Another thing that get's lost in this debate is the misinterpretation of the anti-Cruz position. Reasonable people weren't saying, "avoid Cruz at all costs". I was a guy that thought we could use a player like him in the 8-12 million/year range for less than 3 years. The figures being thrown around in early FA were 5/75 or thereabouts. The anti-Cruz side thought that would be a miniature disaster, but once his price came down to 2/28 or around that, anti-Cruz people, like myself, didn't think that would be terrible. It seems maybe his hitting 17 homers has made a few memories a little foggy.
.........................
One last question. Would you sign Nelson Cruz to a 3/45 tomorrow if he were a FA, assuming of course that there wasn't some weird issue? If so, why?

14

We've seen players on roids and HGH play well until they are 40.  And, the Balco case has taught us that a properly administered roid regimen cannot be detected with current tests.  So, here we have Cruz, either on the end of his career, or on the verge of a lucrative $50 million payday.  He has already been caught with PEDs.  He has no Cooperstown reputation to tarnish.  If he hits poorly, or becomes injured, he has to retire and doesn't get paid.  If he gets caught using steroids, he is only losing out on money he probably wouldn't be making anyway.  He won't face any legal problems, as low amounts of steroids are a misdemeanor in most states, and HGH is legal.  If he doesn't get caught, he gets full gold and glory.  
Verdict:  Bid with confidence, just don't ask about the gummy bears.
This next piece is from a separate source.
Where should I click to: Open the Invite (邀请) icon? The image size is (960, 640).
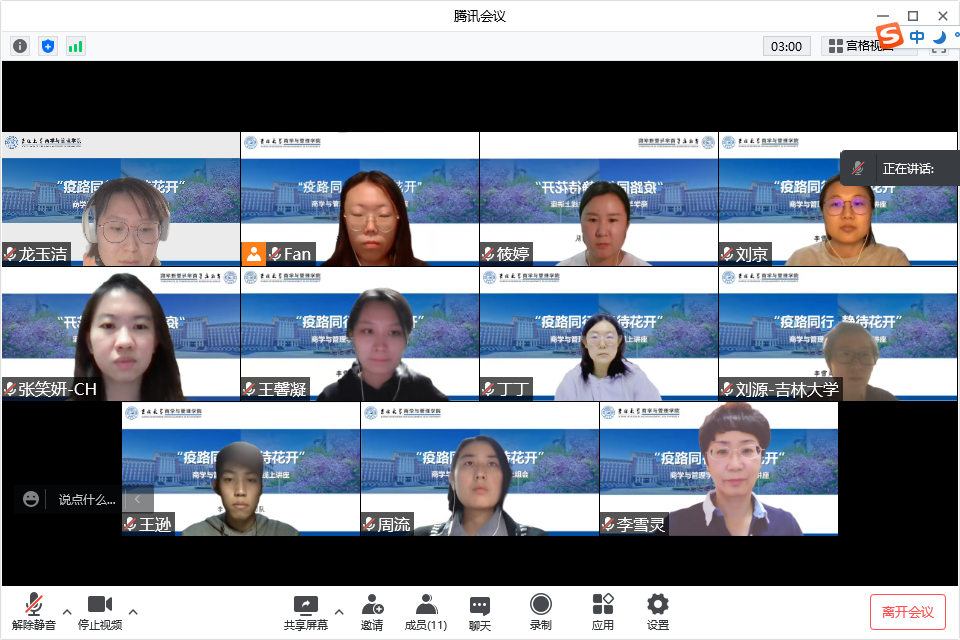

In fact, economically, teams should target suspected roid users, because they can win some ball games, and under the current system, nothing ever happens to the team that employs a caught roid user, except the team doesn't have to pay a salary while the player is on the restricted list.  

15

How much of Cruz's production is fueled by his mindset that he HAS to produce this season, and right away, rather than "I got my multi year, and I'm entering my twilight years. Time to settle in and enjoy it." Baltimore got a great deal, and they are going to milk it for all it's worth . The.next team: Not so good. The next team is going to pay for Baltimore's good fortune.
We need to find ways to milk similar situations here at Safeco: signing pitchers to one year, make good contracts.
Cruz at 3/45? Looking at it right now, it wouldn't be a bad decision. The guy can crush the ball, and right handed power seems to be a scarcity, especially for us.